Nelson Mandela'nın torunu Mandla Mandela, "ABD'li yetkililere İsrail ordusunun Gazze'deki orantısız güç kullanımı sorulduğunda verilen yanıt şu: 'Belirli saldırılar hakkında konuşmayacağız'. Ancak geçtiğimiz haftalar ve Gazze'deki geçmiş savaşlar ışığında bu bir ilke meselesi değil mi?" ifadelerini kullanarak saldırıları eleştirdi. 

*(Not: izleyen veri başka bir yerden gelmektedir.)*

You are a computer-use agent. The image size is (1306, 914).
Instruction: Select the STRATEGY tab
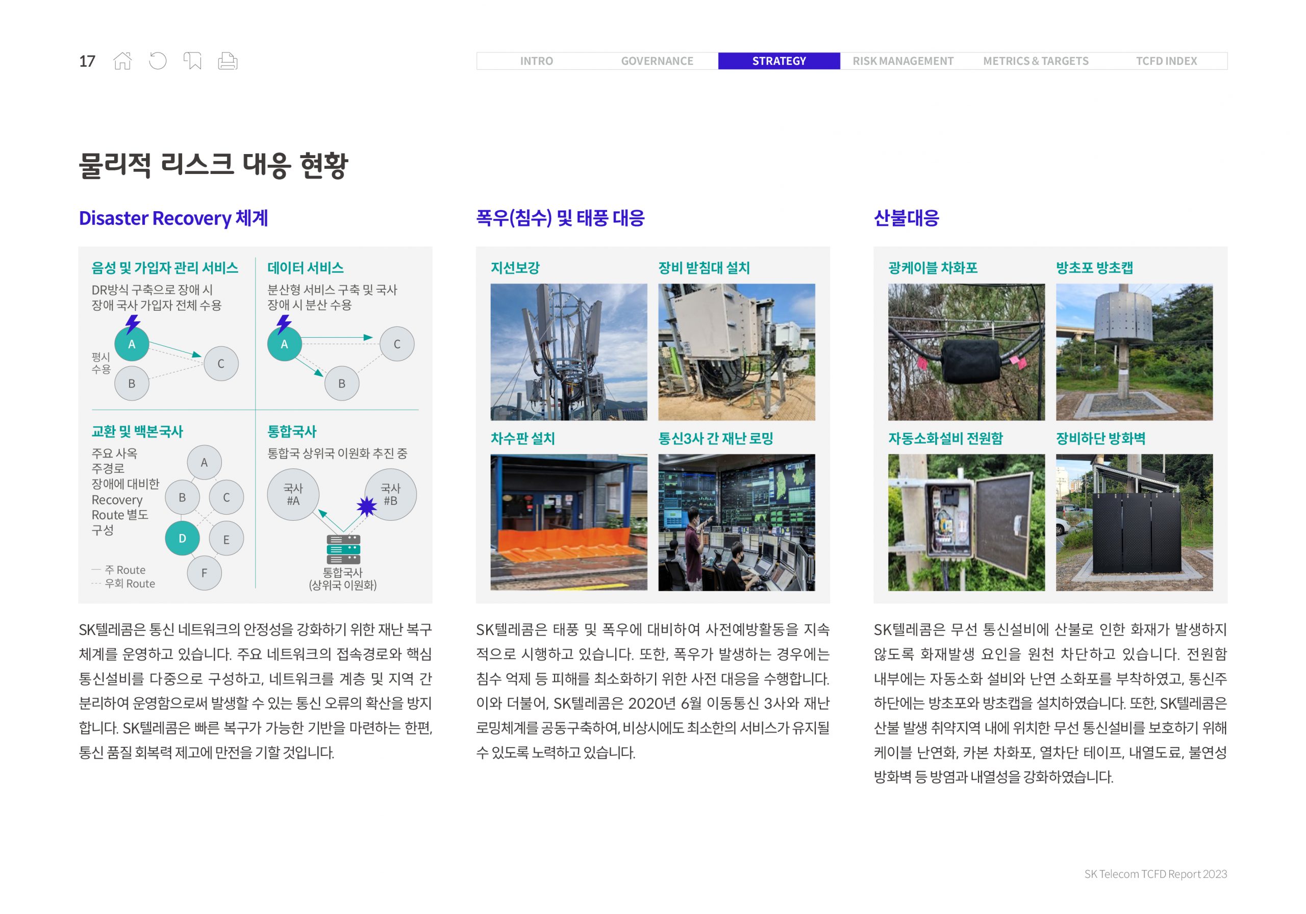(779, 61)
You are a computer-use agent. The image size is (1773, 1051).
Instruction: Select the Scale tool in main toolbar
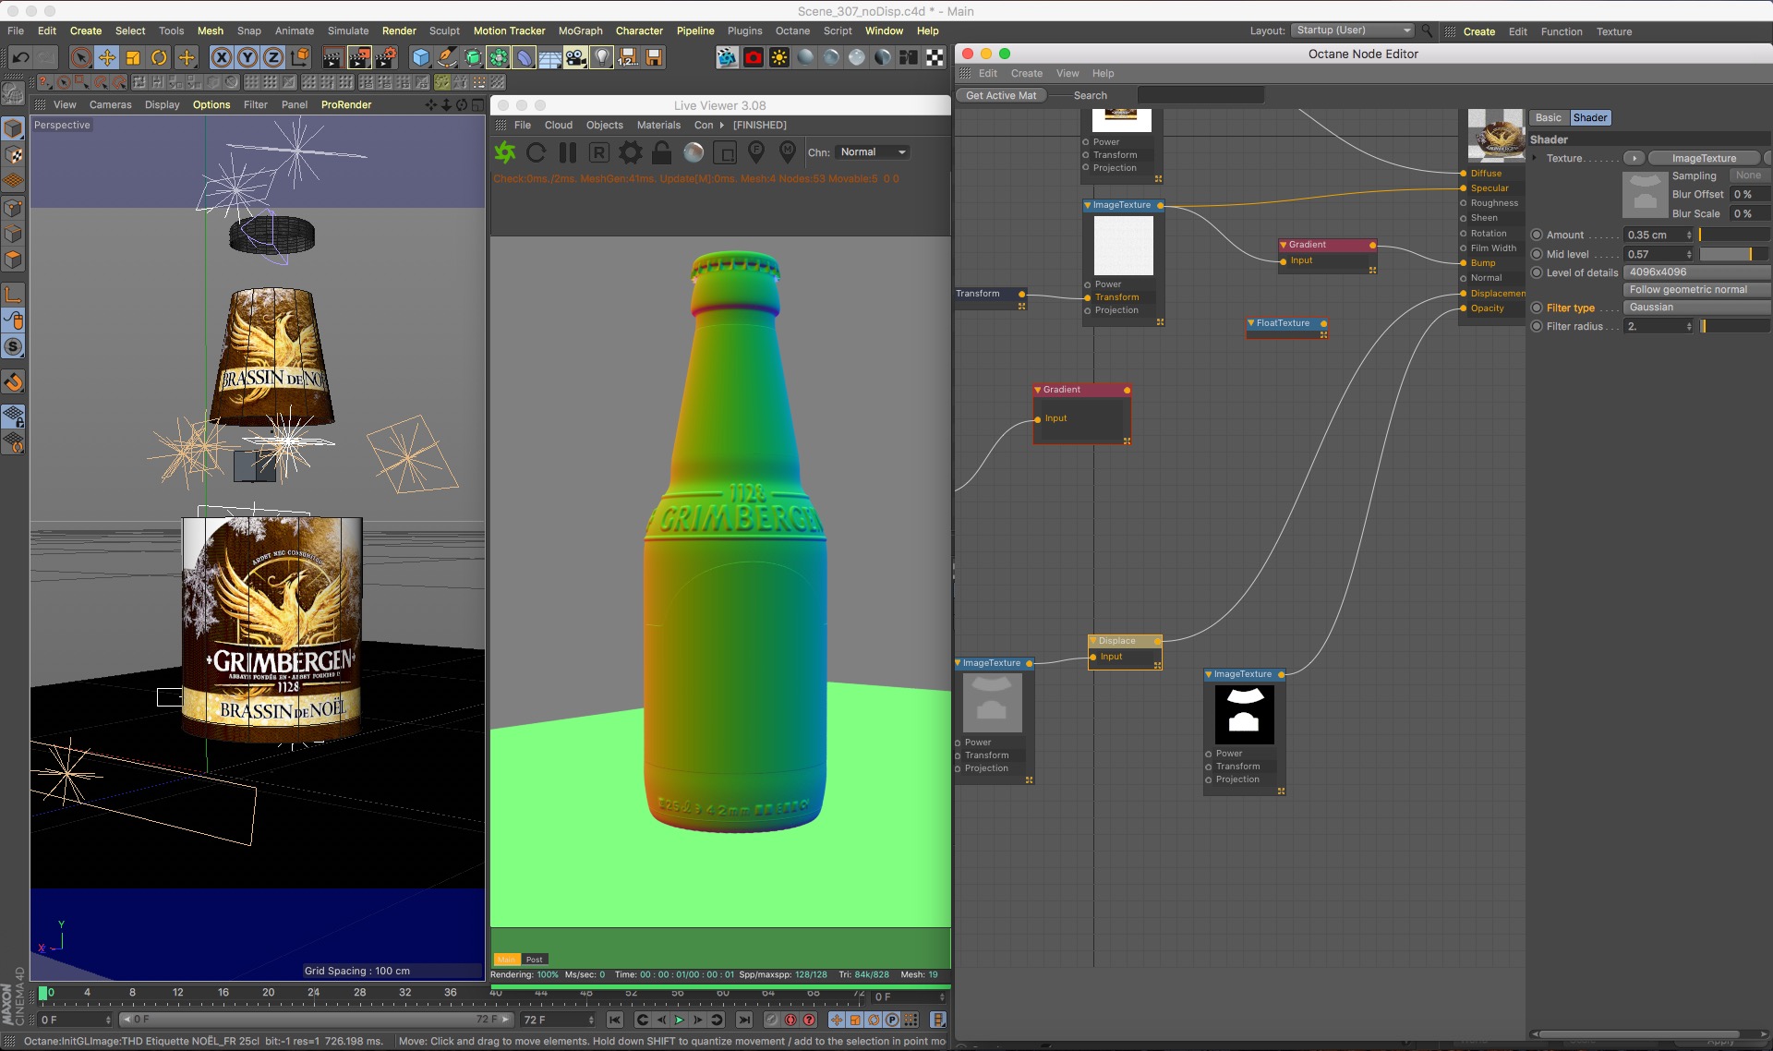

Daha resmi düzeyde ise Mısır Dışişleri Bakanı Sameh Shoukry de, "Küresel Güney bu çatışmanın gidişatına çok dikkatli bakıyor ve karşılaştırmalar yapıyor. Ve inanıyorum ki Küresel Kuzey tarafından yansıtılan değerlere olan güvenini kaybediyor. Bu çok tehlikeli bir durum çünkü dünya düzeninin değişmesine neden olabilir" ifadelerini kullandı.

Bundan sonra ne olacak?

Putin zaten bunu bildiğini düşünüyor. Kısa süre önce bir grup yeni diplomata, "Dünya köklü bir dönüşümden geçiyor. Bu değişimin temelinde eski tek kutuplu dünya sisteminin yerini yeni, daha adil, çok kutuplu bir dünya düzeninin alması yatıyor. Bunun artık herkes için aşikar hale geldiğine inanıyorum" dedi.

Dünya genelinde İsrail'in saldırıları protesto edilmeye devam ediyor Dünya genelinde İsrail'in saldırıları protesto edilmeye devam ediyor

Putin tek yapması gerekenin yaptırımların delinmesini teşvik etmek ve Donald Trump'ın yeniden seçilebileceği 5 Kasım 2024'ü beklemek olduğunu umuyor. Trump'ın savaşı 24 saat içinde sona erdirme vaadi, Ukrayna topraklarının önemli ölçüde Rusya'ya verilmesini gerektiriyor gibi görülüyor. Zelenskiy'nin neden açıkça İsrail yanlısı bir tutum takındığı anlaşılabilir ancak Tahrir Orta Doğu Politikaları Enstitüsü Direktör Yardımcısı Timothy Kaldas, "Eğer kurallara dayalı bir uluslararası düzeni savunuyorsanız, eğer güç kullanarak toprak ele geçiren ülkelere karşı çıkmak istiyorsanız, o zaman Ukrayna kendisini İsraillilerle aynı safta görmemelidir" diye konuştu.